Stored items from a collection
================
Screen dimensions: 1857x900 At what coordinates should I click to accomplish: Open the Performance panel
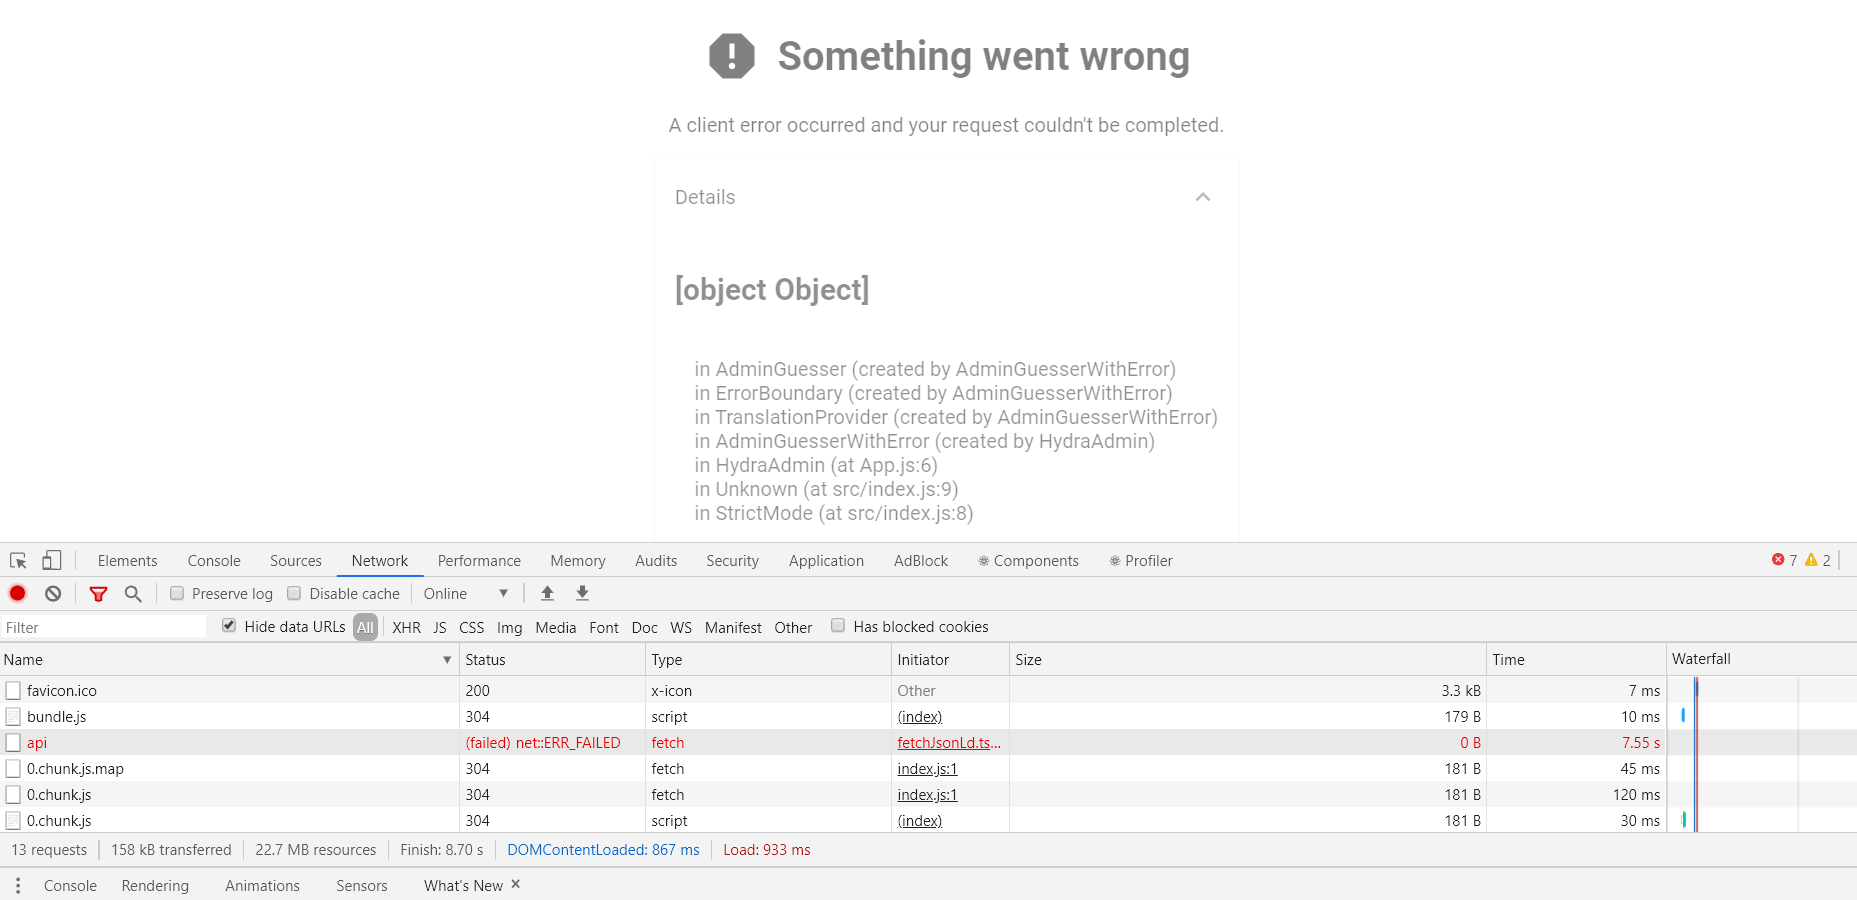click(479, 560)
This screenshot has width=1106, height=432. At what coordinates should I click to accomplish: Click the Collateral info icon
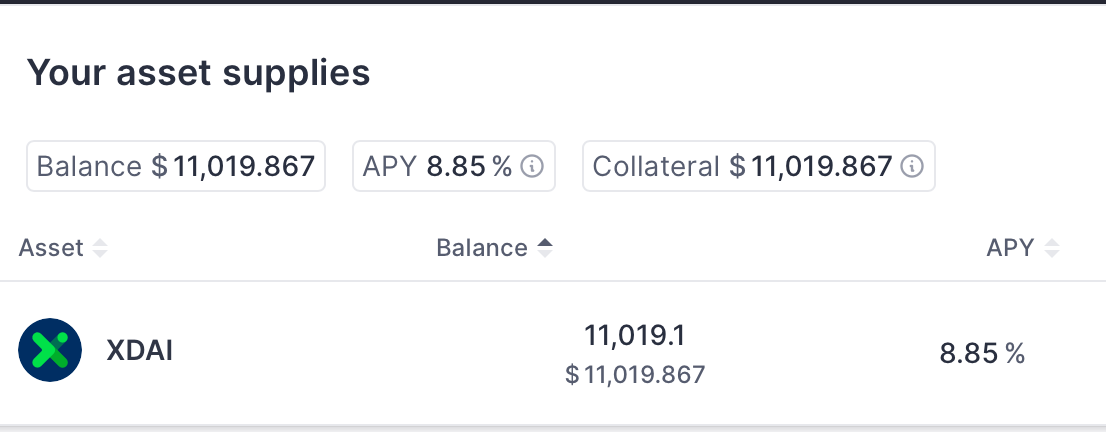(912, 167)
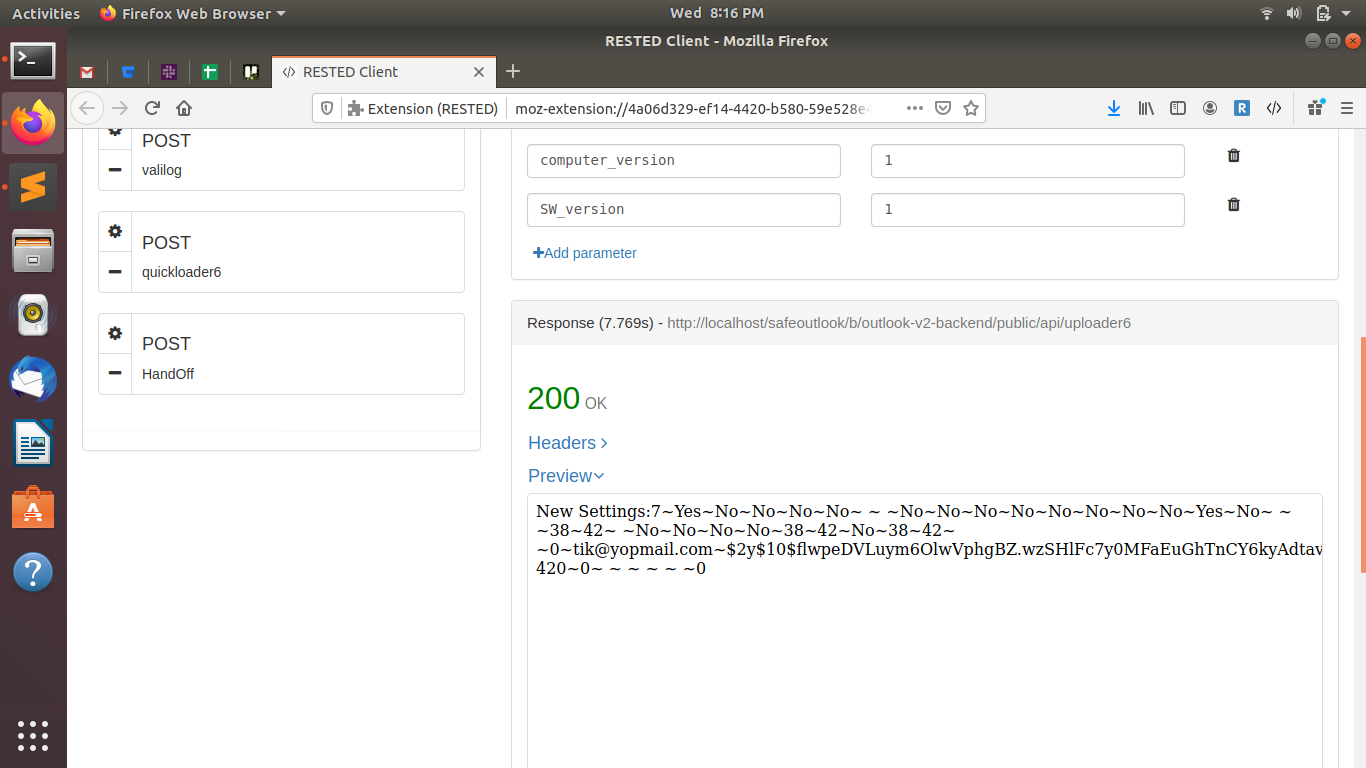Click the RESTED extension toolbar icon
Screen dimensions: 1366x768
pos(1241,108)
================
▶ Your task:
Rewrite all of the items above with "coordinates" swapped for "location" and everything else left unchanged, leaving out the pictures.

▶ Task answer:
Screen dimensions: 1857x900 At what location should I click to accomplish: Open the Performance panel
click(479, 560)
This screenshot has width=1106, height=432. At what location should I click to accomplish: Click the Collateral info icon
(912, 167)
Click the RESTED extension toolbar icon
Screen dimensions: 1366x768
pos(1241,108)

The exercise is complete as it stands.